* _Data for this task_:
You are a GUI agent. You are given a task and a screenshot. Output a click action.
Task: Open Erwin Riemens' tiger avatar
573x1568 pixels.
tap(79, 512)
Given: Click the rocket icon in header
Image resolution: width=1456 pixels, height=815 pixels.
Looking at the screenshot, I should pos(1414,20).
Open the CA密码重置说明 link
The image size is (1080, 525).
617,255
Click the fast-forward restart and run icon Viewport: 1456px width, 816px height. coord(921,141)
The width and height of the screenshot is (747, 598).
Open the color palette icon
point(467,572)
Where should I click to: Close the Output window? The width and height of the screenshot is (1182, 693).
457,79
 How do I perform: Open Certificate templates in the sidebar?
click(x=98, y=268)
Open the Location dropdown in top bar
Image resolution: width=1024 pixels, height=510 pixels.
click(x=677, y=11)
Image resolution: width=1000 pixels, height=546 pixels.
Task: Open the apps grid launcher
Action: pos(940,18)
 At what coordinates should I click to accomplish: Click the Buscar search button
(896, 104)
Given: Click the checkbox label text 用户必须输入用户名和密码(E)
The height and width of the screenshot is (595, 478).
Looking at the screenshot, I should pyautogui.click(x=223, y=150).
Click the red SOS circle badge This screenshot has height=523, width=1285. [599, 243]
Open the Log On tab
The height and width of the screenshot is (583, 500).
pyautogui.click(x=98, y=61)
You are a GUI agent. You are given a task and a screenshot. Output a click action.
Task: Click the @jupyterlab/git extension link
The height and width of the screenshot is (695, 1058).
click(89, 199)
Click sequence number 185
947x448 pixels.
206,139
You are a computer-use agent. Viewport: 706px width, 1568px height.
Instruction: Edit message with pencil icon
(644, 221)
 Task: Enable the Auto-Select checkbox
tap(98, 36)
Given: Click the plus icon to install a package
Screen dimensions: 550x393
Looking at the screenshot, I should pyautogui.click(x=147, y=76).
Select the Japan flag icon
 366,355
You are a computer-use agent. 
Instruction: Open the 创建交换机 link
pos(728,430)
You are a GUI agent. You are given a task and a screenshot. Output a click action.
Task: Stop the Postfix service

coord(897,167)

* _Exercise aim_:
Search the entries for the line holding "Instruction: Edit message with pencil icon". Return that line and the ones after it through the last, exactly.

* _Answer space_:
Instruction: Edit message with pencil icon
(644, 221)
 Task: Enable the Auto-Select checkbox
tap(98, 36)
Given: Click the plus icon to install a package
Screen dimensions: 550x393
Looking at the screenshot, I should pyautogui.click(x=147, y=76).
Select the Japan flag icon
 366,355
You are a computer-use agent. 
Instruction: Open the 创建交换机 link
pos(728,430)
You are a GUI agent. You are given a task and a screenshot. Output a click action.
Task: Stop the Postfix service

coord(897,167)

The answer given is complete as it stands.